As for me, an important addition is more settings in the volume menu. The problem is that there are a lot more settings in the side menu, and in the sound menu you can only change the volume. Not convenient.
Add more “AppIndicator Applet” settings. I would like to be able to change the distance between the icons, as well as change their size.
I, and probably many others, have the use case of switching audio devices fairly frequently (headphones, multiple desktop speakers outputs, etc) and it would be really nice if the audio bar applet had the option to select that, the way MacOS and even Win11 do.
In my opinion, this means that the audio applet can be completely removed from the system. Why do I need it if all the settings are in the side menu? Or let all the sound settings be in the audio applet, as it should be.
It’s just that I find it rather funny that when the user first starts Budgie, he will see 2 identical sound settings in different applets
Ideally the « personal » backgrounds pictures should sit in $HOME/.local/share/backgrounds
You may create a symlink to that folder in $HOME/Pictures/ named ‘My Backgrounds’ for convenience.
The whole path to $HOME/.local/share/backgrounds/* ( and so its content ) should show rwxr-x-r-x permissions in order for lightdm accessing your pictures. Something like :
chmod -Rc o+rX $HOME/.local/share/backgrounds/*
should do the trick.
Or maybe easier add the ( system ) user lightdm to the group of your own user :
sudo adduser lightdm $USER
which also should do the trick.
I’d say that second method is safer - since it does not modify the permissions on folders and files in your $HOME.
will create a visiblesymlink in your « Pictures » folder, to the hidden « backgrounds » folder .
Both ( adduser + symlink ) to be done in each session, if many ( human ) users involved.
In other sessions, just use same commands, thanks to the $VARIABLES
Maybe the lightdm-screen graphical utility should automatically add user lightdm to $USER’s group once « display user’s background » option is enabled ?
This utility is run as admin so it should be able to do that.
That sounds from a security point of view not a good idea. Changing someones security posture should be a conscious decision by the user not a hidden fact. Multiple users with the same rights is a security attack vector
So, in case you want to use the « display user’s desktop » offered by lightdm, what is the safest way ?
I mean this particular option is what makes lightdm more interesting than other session managers.
1⋅ put pictures in /usr/share/backgrounds can’t be the answer since that particular option of lightdm aims at showing the user’s background picture which is actually set in user’s session most often through $HOME/.local/share/backgrounds ( depending on how the user set his⋅her background picture, budgie-control-center or else ) ;
2⋅ by default since 21.10 or 22.04, $HOME and its content is rwxr-x— which prevents any other user from reading, hence lightdm with that particular option won’t show anything but the background color.

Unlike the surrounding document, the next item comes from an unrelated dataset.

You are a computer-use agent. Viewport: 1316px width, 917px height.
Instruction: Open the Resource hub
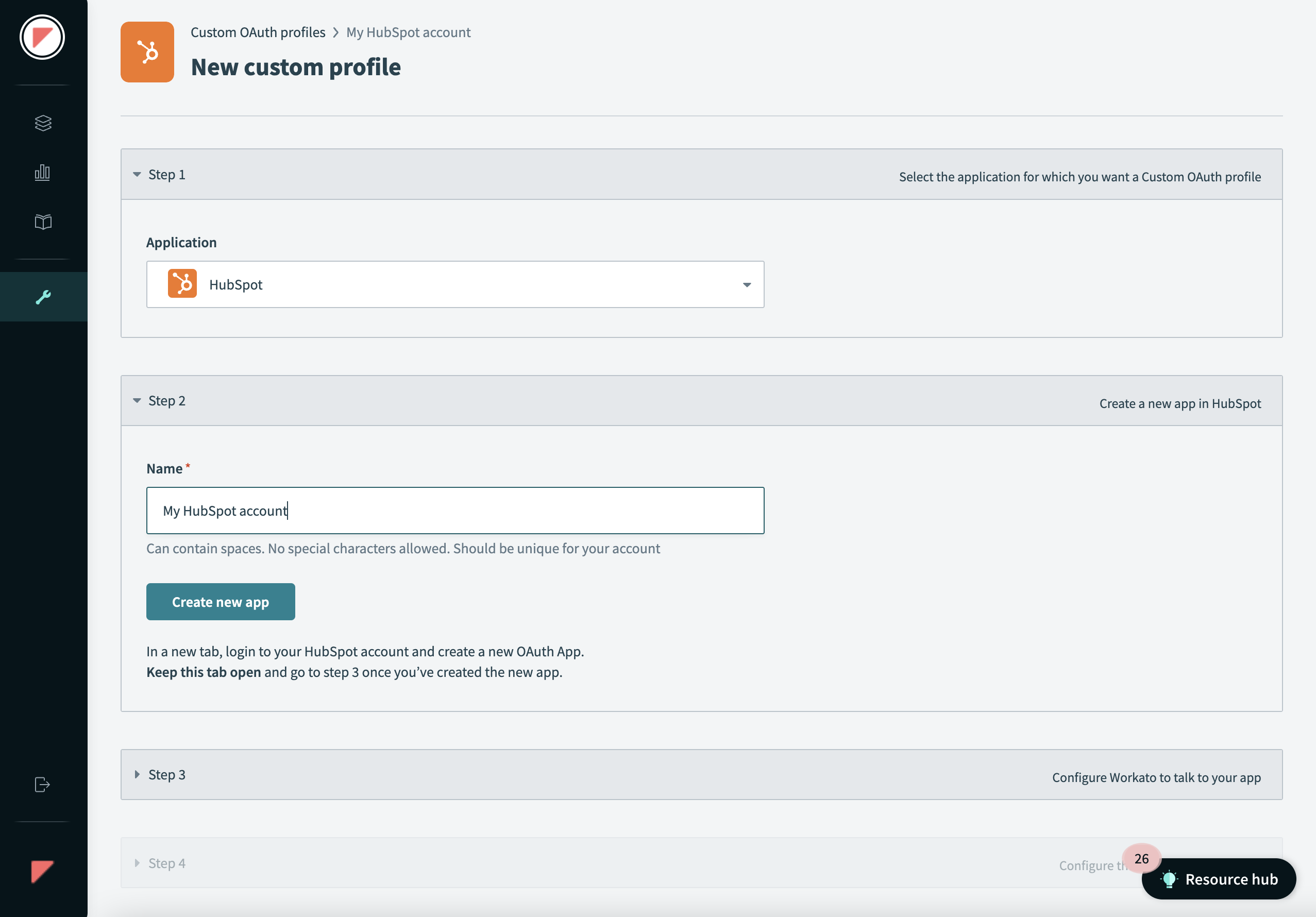[1219, 878]
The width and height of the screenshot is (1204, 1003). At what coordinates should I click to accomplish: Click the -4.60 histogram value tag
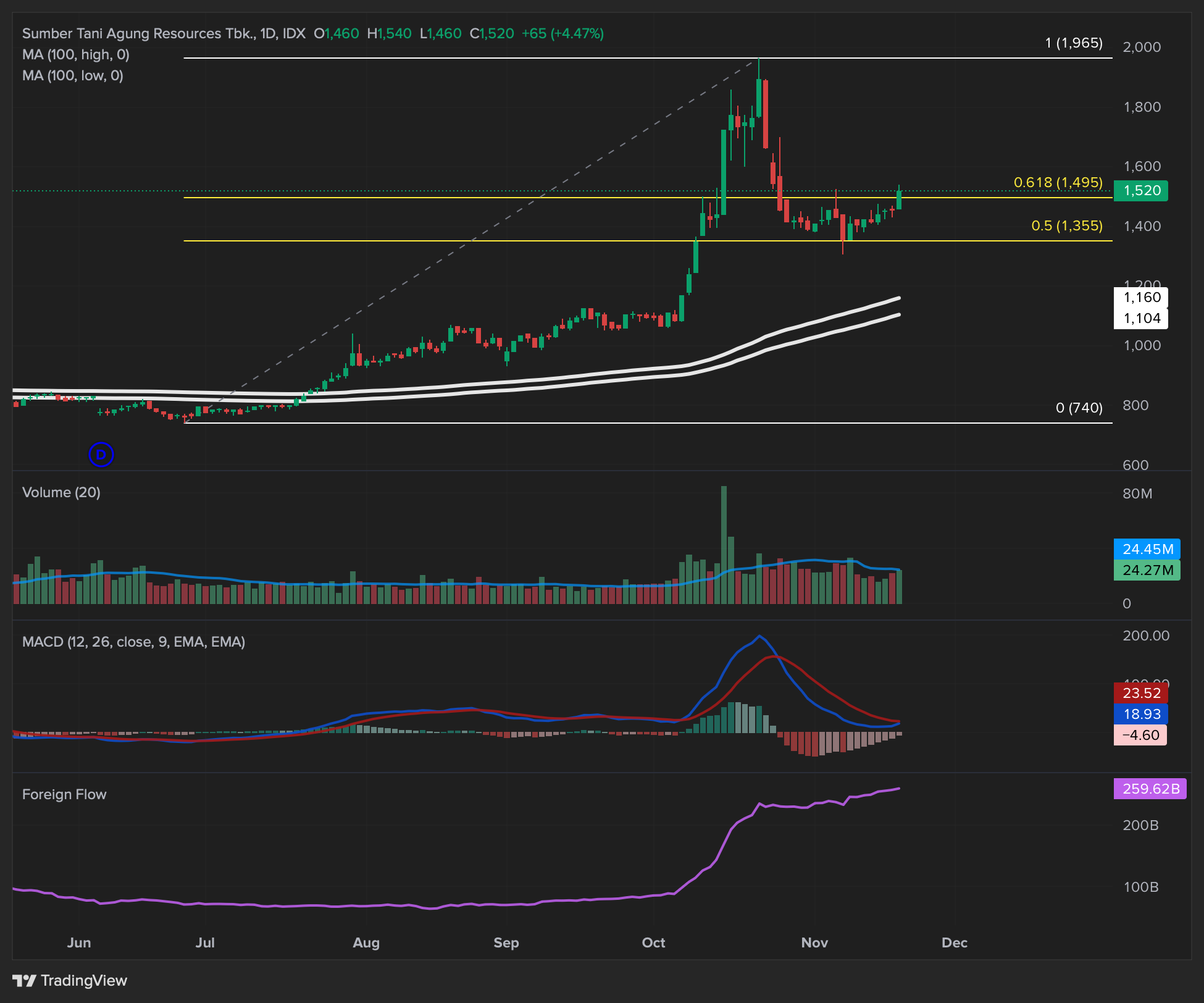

One possibility is to chmod 755 the whole path to the personal background pictures, but then anyone might access those files ;
3⋅ other possibility is to add lightdm to $USER’s group without modifying modes on personal files. Only $USER and lightdm ( as group member of $USER ) will access the needed files to display as backgrounds. No one else. And lightdm being a system-user run at start I can’t see when it’s unsafe ?
So 3⋅ sounds much safer to me than 2⋅ which « opens » access to any user.
3⋅ is not at all :
… it’s only $USER ( as owner and group ) accessing righteously his⋅her own files.
2⋅ is « Multiple users with the same rights » since 755 means the whole world can read.
During the Unity era which used lightdm $HOME was then in 755 so lightdm was able to access personal background pictures.
Probably lightdm will need to support something like xdg-desktop-portal which sandboxed apps like flatpaks and snaps use to securely obtain user based data.